## The records
——

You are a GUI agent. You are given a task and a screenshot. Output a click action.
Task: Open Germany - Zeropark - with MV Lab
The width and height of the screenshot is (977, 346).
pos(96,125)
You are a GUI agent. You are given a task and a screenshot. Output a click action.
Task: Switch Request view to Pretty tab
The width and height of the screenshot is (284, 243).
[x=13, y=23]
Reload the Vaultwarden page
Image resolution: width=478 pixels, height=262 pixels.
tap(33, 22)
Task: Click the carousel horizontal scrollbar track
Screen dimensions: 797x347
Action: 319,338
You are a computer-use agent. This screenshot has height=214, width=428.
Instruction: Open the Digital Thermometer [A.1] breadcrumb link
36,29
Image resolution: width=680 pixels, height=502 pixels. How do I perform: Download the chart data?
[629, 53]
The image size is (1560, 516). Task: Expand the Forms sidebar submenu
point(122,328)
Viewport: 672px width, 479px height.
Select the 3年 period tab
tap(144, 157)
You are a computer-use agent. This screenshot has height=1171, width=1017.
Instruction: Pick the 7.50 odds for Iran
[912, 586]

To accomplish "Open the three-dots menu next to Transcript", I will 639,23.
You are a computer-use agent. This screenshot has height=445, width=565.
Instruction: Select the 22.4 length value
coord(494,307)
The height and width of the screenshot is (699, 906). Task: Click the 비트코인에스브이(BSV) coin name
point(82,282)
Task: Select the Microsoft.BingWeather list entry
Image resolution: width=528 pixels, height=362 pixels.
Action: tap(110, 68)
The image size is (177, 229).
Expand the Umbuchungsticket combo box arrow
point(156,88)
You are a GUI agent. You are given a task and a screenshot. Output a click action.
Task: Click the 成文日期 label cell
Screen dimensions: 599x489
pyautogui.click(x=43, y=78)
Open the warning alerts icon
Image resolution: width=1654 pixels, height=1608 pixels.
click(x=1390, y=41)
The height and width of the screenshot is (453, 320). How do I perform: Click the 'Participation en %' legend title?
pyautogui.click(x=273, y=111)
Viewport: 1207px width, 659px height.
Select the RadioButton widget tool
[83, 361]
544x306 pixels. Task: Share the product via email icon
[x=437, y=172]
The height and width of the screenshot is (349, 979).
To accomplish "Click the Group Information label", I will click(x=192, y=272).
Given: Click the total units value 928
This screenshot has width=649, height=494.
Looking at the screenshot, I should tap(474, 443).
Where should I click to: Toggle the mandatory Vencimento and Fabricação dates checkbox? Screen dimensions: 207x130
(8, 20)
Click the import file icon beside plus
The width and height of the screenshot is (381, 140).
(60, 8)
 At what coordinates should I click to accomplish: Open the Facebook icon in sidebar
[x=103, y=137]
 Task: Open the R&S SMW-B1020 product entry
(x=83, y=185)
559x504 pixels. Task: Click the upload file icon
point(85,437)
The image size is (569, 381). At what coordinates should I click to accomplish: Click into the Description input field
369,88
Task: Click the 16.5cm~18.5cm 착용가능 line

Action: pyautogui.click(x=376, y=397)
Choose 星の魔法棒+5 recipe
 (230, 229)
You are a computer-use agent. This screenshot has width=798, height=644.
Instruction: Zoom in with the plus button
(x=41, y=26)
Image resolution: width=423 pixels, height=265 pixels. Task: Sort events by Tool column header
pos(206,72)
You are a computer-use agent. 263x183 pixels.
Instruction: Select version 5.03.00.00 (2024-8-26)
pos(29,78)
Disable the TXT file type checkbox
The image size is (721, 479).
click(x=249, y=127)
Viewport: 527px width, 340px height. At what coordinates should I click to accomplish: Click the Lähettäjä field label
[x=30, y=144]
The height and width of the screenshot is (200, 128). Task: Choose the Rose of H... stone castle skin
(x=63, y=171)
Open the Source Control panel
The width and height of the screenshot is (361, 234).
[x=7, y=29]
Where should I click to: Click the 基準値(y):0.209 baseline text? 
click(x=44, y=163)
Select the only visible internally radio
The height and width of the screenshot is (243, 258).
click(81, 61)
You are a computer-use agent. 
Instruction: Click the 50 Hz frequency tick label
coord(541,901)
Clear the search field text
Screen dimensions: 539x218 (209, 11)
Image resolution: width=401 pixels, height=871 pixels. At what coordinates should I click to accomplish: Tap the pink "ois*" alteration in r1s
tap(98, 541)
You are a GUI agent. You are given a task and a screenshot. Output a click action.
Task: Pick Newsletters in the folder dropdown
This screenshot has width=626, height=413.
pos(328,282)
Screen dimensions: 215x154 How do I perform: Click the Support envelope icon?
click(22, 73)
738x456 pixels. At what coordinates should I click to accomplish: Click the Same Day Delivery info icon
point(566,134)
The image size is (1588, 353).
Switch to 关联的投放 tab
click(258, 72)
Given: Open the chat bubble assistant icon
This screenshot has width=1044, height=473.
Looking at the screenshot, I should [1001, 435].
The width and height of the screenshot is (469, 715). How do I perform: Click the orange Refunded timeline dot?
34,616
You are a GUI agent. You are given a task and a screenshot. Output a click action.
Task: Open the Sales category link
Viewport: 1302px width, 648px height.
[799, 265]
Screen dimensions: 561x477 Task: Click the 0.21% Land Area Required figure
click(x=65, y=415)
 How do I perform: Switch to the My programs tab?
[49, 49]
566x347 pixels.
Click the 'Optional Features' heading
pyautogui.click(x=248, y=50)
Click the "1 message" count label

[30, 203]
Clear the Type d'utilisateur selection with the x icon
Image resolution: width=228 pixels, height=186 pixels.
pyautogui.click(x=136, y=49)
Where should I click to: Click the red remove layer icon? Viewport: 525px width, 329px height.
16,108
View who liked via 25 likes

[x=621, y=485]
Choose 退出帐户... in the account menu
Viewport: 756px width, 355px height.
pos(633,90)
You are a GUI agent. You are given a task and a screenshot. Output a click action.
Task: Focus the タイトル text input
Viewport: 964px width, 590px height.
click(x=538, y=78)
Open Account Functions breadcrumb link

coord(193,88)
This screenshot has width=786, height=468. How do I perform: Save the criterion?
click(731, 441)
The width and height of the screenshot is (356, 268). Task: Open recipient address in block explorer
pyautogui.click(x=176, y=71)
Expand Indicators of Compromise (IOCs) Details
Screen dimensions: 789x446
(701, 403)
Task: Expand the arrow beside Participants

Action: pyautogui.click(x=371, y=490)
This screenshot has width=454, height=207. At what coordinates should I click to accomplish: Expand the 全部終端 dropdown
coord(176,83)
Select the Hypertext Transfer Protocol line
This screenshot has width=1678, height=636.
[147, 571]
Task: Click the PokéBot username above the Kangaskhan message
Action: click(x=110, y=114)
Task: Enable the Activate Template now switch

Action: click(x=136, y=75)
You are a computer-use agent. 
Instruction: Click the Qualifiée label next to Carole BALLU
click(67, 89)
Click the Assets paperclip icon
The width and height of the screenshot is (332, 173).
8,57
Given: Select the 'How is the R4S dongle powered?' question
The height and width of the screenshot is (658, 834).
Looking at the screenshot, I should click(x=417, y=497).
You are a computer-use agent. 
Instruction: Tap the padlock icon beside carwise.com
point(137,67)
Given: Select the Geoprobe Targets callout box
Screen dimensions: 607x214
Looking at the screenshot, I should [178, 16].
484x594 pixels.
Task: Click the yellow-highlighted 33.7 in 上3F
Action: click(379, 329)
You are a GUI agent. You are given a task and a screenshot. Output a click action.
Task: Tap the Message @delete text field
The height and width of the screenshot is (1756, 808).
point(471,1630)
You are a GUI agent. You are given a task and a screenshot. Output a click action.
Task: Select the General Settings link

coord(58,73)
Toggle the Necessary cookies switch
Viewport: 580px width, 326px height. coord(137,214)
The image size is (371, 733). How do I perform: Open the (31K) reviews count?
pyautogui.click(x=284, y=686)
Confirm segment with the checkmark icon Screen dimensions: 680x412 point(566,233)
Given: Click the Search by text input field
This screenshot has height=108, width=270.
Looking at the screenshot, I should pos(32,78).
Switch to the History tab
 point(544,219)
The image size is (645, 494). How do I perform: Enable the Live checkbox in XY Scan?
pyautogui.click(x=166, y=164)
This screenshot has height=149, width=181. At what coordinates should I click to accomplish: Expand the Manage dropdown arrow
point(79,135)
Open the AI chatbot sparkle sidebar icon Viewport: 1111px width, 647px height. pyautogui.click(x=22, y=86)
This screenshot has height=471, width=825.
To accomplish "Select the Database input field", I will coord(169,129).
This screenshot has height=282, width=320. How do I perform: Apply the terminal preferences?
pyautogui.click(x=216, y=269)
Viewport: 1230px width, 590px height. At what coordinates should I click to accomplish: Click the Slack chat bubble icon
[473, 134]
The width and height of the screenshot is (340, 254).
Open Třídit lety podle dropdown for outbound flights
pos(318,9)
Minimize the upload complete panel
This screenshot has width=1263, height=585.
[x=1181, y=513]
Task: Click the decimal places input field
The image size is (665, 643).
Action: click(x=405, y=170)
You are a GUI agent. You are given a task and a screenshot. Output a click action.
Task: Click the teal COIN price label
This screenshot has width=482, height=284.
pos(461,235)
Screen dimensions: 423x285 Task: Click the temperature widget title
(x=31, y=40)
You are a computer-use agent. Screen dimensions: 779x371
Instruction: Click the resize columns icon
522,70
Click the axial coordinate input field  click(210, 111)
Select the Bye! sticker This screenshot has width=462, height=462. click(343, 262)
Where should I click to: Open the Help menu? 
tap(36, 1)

——

## What is being asked
The output must consist solely of the lines from the one containing "Task: Click the teal COIN price label" through the end of the listing, unaltered.

## Solution to this task
Task: Click the teal COIN price label
This screenshot has width=482, height=284.
pos(461,235)
Screen dimensions: 423x285 Task: Click the temperature widget title
(x=31, y=40)
You are a computer-use agent. Screen dimensions: 779x371
Instruction: Click the resize columns icon
522,70
Click the axial coordinate input field  click(210, 111)
Select the Bye! sticker This screenshot has width=462, height=462. click(343, 262)
Where should I click to: Open the Help menu? 
tap(36, 1)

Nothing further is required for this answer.